Native putA Overexpression in Synechocystis sp. PCC 6803 Significantly Enhances Polyhydroxybutyrate Production, Further Augmented by the adc1 Knockout Under Prolonged Nitrogen Deprivation.

This study highlights a new avenue to improve polyhydroxybutyrate (PHB) productivity by optimizing genes related to arginine catabolism, which influences nitrogen metabolism in cyanobacteria based on the carbon/nitrogen metabolism balance. In the Synechocystis sp. PCC 6803 wild type (WT) and its adc1 mutant (Δadc1), the native putA gene, responsible for the oxidation of proline to glutamate, was overexpressed to create the OXPutA and OXPutA/Δadc1 strains, respectively. PHB accumulation was considerably higher in OXPutA and OXPutA/Δadc1 under the nitrogen-deprived condition than in strains that overexpressed the proC gene, involved in proline synthesis. The increased transcript level of glgX, associated with glycogen degradation, confirmed that glycogen served as the primary carbon source for PHB synthesis under nitrogen stress without any carbon source addition.

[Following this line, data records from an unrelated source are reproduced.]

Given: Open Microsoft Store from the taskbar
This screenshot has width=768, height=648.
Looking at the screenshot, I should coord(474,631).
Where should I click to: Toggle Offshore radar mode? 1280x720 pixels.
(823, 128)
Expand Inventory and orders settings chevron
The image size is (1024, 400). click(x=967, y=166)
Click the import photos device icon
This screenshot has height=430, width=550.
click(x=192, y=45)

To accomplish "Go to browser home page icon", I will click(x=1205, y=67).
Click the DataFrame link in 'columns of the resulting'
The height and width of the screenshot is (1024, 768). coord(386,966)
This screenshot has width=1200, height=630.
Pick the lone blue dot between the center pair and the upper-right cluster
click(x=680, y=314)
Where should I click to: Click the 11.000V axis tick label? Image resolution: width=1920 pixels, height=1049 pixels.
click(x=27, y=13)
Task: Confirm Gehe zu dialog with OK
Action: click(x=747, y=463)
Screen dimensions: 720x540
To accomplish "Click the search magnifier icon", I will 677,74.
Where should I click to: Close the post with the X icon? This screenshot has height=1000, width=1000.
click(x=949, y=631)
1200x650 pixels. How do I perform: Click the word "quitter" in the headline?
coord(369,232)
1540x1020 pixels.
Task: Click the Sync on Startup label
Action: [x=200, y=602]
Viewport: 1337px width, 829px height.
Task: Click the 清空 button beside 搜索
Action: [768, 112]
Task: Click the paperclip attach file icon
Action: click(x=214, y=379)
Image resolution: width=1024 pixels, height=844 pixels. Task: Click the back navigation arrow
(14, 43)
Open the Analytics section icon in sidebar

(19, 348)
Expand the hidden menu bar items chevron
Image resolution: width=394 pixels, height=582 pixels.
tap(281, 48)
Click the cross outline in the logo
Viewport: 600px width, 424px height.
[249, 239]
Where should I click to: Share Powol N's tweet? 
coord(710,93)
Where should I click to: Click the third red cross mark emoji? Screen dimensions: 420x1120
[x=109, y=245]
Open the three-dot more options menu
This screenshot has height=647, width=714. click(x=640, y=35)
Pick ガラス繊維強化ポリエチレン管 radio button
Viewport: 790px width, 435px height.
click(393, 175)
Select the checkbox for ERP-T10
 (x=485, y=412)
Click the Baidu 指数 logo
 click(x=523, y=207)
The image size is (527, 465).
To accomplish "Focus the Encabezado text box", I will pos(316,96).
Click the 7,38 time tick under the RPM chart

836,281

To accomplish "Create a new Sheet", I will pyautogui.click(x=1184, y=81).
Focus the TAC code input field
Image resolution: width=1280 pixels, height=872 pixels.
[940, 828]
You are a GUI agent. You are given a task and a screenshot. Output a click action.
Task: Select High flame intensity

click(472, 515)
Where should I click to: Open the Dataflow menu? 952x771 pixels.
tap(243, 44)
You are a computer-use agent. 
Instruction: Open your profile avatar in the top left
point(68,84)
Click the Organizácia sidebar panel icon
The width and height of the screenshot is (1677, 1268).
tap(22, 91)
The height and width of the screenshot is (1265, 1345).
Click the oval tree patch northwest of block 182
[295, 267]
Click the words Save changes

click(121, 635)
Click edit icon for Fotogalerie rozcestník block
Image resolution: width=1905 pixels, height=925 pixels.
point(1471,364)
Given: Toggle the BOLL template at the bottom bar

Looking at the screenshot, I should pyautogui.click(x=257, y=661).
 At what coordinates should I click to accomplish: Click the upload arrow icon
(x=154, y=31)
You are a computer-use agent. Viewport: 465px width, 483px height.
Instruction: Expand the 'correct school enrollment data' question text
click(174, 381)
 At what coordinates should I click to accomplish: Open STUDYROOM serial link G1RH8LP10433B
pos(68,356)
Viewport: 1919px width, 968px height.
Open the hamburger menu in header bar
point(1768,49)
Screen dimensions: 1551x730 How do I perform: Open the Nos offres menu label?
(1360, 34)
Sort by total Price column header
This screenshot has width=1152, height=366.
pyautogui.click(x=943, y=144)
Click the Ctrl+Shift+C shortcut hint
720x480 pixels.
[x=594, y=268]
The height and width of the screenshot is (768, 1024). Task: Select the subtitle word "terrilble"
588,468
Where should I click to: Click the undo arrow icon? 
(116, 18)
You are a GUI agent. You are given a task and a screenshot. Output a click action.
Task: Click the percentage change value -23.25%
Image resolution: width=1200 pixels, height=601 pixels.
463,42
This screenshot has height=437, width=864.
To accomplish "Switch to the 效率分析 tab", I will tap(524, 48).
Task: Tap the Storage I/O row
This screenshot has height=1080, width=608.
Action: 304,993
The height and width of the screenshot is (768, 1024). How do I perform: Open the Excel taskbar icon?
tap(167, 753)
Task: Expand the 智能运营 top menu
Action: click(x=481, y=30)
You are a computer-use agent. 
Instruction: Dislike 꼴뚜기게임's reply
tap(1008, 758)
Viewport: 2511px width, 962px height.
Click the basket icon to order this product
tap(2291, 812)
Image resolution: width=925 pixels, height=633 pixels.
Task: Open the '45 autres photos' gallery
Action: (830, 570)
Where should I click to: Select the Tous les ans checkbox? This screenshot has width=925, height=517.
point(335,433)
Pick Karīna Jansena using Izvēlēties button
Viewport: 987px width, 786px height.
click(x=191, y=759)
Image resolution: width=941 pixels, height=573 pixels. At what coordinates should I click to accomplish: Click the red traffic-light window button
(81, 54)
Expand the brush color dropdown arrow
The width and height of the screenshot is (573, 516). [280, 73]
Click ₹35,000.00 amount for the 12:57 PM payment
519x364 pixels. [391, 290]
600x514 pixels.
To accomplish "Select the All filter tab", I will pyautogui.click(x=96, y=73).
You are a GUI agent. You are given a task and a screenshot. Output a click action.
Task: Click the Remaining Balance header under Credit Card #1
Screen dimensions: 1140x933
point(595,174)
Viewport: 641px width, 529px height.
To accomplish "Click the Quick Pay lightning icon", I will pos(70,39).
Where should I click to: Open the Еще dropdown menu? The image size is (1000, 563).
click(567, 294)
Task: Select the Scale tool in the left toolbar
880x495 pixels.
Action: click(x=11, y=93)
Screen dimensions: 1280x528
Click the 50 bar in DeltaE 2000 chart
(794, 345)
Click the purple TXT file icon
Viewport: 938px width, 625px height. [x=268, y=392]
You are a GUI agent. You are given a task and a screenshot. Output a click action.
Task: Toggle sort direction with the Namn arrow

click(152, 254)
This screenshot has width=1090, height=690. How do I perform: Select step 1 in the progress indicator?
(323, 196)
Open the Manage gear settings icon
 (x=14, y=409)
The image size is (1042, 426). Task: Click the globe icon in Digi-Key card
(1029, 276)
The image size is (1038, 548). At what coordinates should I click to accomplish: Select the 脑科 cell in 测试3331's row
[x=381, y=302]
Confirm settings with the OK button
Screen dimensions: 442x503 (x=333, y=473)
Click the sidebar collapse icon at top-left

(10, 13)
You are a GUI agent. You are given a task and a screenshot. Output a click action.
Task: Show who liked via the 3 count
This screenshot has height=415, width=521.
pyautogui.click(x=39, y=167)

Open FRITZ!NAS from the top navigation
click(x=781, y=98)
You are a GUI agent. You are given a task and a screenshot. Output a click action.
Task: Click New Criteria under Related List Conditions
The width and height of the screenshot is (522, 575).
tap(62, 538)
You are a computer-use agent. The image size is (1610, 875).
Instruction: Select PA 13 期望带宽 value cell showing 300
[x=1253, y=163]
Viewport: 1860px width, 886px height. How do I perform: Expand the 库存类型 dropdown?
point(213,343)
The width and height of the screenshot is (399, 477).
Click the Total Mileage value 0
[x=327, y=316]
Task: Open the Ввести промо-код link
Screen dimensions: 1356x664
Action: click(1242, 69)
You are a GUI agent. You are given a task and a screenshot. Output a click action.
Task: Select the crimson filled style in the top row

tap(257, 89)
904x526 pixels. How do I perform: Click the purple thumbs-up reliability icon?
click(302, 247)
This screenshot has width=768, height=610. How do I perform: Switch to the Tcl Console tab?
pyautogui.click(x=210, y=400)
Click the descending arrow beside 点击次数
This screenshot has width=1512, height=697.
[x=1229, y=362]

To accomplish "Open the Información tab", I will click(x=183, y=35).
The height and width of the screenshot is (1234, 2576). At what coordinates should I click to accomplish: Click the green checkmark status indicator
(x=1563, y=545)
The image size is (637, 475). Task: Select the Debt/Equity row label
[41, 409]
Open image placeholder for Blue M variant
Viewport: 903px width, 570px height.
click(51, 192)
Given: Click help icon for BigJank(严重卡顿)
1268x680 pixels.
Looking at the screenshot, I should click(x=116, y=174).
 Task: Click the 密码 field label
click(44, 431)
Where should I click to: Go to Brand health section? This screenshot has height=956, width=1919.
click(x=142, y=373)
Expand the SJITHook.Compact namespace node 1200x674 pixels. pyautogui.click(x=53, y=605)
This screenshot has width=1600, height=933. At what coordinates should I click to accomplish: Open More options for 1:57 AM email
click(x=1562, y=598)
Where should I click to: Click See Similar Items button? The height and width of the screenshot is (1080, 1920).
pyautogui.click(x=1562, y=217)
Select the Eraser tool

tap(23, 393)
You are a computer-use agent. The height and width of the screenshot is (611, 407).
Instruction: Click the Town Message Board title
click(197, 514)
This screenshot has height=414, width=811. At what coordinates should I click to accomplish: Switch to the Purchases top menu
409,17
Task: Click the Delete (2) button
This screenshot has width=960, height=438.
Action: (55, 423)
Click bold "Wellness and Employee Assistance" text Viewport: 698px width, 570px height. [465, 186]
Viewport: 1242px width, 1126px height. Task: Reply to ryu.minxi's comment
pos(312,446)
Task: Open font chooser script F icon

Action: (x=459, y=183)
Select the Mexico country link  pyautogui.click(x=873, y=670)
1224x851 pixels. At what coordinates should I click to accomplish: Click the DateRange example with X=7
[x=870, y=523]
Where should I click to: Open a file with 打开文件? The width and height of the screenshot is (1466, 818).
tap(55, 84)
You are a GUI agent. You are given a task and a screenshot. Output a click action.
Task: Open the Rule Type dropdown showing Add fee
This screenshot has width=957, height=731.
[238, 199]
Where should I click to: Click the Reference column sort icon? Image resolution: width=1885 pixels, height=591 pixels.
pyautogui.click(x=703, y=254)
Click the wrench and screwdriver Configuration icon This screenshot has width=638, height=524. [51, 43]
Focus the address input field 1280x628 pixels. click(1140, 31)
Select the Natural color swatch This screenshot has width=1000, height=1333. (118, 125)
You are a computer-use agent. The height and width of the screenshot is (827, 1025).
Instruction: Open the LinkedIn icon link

Furthermore, proline and glutamate level changes helped cells deal with nitrogen stress and considerably improve intracellular carbon/nitrogen metabolism. As indicated by elevated levels of proA and argD transcripts as well as chlorophyll a accumulation, this impact was most noticeable in strains that overexpressed putA, which was crucial for the synthesis of glutamate, a precursor for important metabolic pathways that respond to nitrogen stress. Therefore, our metabolic model presents PHB-producing strains as promising candidates for biomaterial biotechnology applications in medical and agricultural fields.